[Element and text position data]
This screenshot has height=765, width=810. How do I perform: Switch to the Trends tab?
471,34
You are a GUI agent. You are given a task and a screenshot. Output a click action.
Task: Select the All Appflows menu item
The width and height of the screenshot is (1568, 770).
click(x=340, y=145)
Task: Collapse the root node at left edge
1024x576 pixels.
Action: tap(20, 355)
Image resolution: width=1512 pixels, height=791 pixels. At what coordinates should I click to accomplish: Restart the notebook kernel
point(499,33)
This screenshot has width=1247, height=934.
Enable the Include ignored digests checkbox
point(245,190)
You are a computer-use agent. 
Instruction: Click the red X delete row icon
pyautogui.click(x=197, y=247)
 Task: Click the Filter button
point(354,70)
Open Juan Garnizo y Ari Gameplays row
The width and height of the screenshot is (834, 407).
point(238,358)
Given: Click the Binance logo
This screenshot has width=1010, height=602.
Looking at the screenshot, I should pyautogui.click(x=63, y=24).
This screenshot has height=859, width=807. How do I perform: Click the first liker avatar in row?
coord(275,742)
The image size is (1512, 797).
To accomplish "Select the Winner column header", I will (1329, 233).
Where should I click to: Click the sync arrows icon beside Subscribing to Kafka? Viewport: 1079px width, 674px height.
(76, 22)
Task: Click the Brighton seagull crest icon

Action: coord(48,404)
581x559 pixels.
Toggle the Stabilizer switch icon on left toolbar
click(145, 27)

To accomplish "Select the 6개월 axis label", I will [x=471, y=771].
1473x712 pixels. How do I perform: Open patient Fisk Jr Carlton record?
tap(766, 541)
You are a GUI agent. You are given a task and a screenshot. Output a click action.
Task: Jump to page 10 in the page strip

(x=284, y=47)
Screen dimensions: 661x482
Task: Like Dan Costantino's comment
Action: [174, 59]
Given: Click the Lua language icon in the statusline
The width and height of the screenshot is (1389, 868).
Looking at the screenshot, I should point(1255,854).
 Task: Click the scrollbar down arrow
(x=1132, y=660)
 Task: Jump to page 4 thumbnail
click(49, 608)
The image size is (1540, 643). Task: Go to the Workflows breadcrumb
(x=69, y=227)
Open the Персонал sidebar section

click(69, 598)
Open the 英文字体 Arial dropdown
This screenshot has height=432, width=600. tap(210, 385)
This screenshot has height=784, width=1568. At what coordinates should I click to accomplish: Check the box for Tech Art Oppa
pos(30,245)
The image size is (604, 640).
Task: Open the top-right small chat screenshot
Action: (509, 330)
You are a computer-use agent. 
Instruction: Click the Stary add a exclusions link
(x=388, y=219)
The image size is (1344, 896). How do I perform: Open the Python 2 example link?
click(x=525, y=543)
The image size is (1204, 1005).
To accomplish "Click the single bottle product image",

EXERCISE AIM:
Update the rows from the very top through the line containing "pyautogui.click(x=197, y=247)" by changing "Collapse" to "Expand" and leaving all else as is. Return only those lines.

ANSWER TO THIS PROBLEM:
This screenshot has height=765, width=810. How do I perform: Switch to the Trends tab?
471,34
You are a GUI agent. You are given a task and a screenshot. Output a click action.
Task: Select the All Appflows menu item
The width and height of the screenshot is (1568, 770).
click(x=340, y=145)
Task: Expand the root node at left edge
1024x576 pixels.
Action: tap(20, 355)
Image resolution: width=1512 pixels, height=791 pixels. At what coordinates should I click to accomplish: Restart the notebook kernel
point(499,33)
This screenshot has width=1247, height=934.
Enable the Include ignored digests checkbox
point(245,190)
You are a computer-use agent. 
Instruction: Click the red X delete row icon
pyautogui.click(x=197, y=247)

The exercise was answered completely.